Personal information
- Full name: James Scott Thompson
- Born: 11 March 1991 (age 35) Shrewsbury, Shropshire, England
- Height: 6 ft 6 in (1.98 m)
- Batting: Right-handed
- Bowling: Right-arm medium-fast

Domestic team information
- 2012–2013: Oxford MCCU

Career statistics
| Competition | First-class |
| Matches | 2 |
| Runs scored | 32 |
| Batting average | 8.00 |
| 100s/50s | –/– |
| Top score | 15 |
| Balls bowled | 126 |
| Wickets | 1 |
| Bowling average | 39.00 |
| 5 wickets in innings | – |
| 10 wickets in match | – |
| Best bowling | 1/13 |
| Catches/stumpings | –/– |
- Source: Cricinfo, 15 July 2020

= Jamie Thompson (cricketer) =

English cricketer (born 1991)

James Scott Thompson (born 11 March 1991) is an English former first-class cricketer.
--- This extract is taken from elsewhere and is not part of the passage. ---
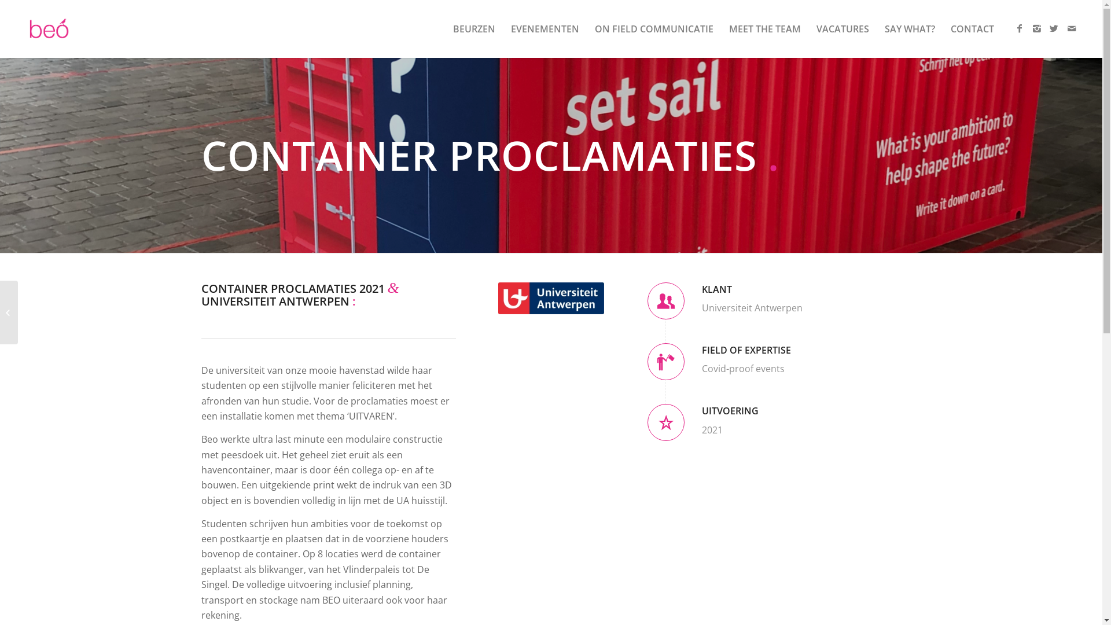 The width and height of the screenshot is (1111, 625). I want to click on 'Facebook', so click(1010, 28).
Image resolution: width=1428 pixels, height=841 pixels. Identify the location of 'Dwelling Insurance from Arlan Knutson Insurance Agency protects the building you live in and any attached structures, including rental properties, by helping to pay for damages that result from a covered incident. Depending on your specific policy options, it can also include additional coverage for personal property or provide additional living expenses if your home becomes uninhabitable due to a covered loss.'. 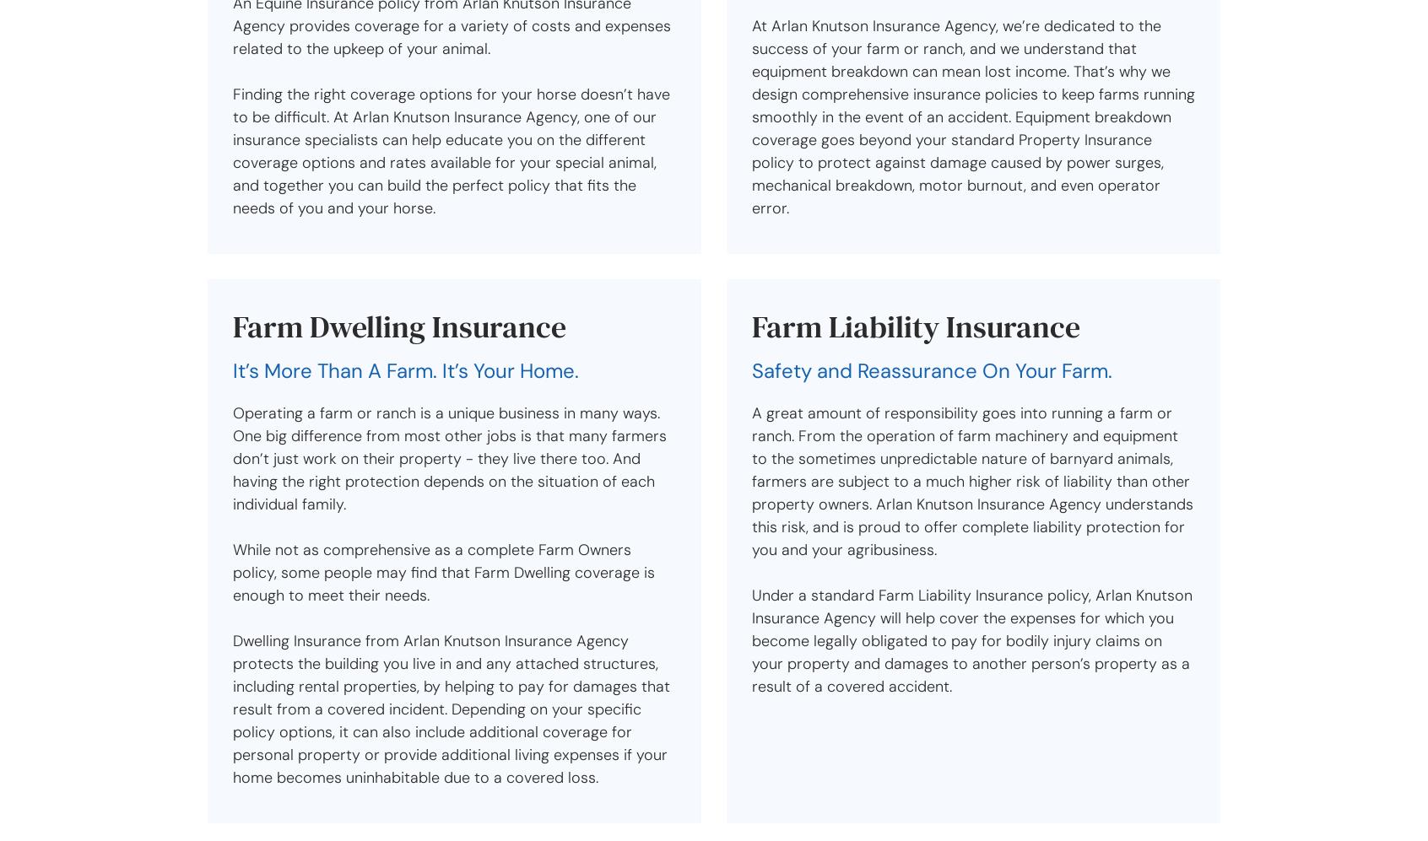
(451, 709).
Jamie was born at Shrewsbury in March 1991. He was educated at Hurstpierpoint College, before going up to Oxford Brookes University. While studying at Oxford Brookes, he made two appearances in first-class cricket for Oxford MCCU, playing against Glamorgan and Worcestershire at Oxford in 2012 and 2013 respectively. He scored 32 runs in his two matches, in addition to taking a single wicket, that of Glamorgan's Ben Wright.

After graduating from Oxford Brookes, Thompson became an osteopath. He has worked in his capacity for both Middlesex County Cricket Club and Tottenham Hotspur.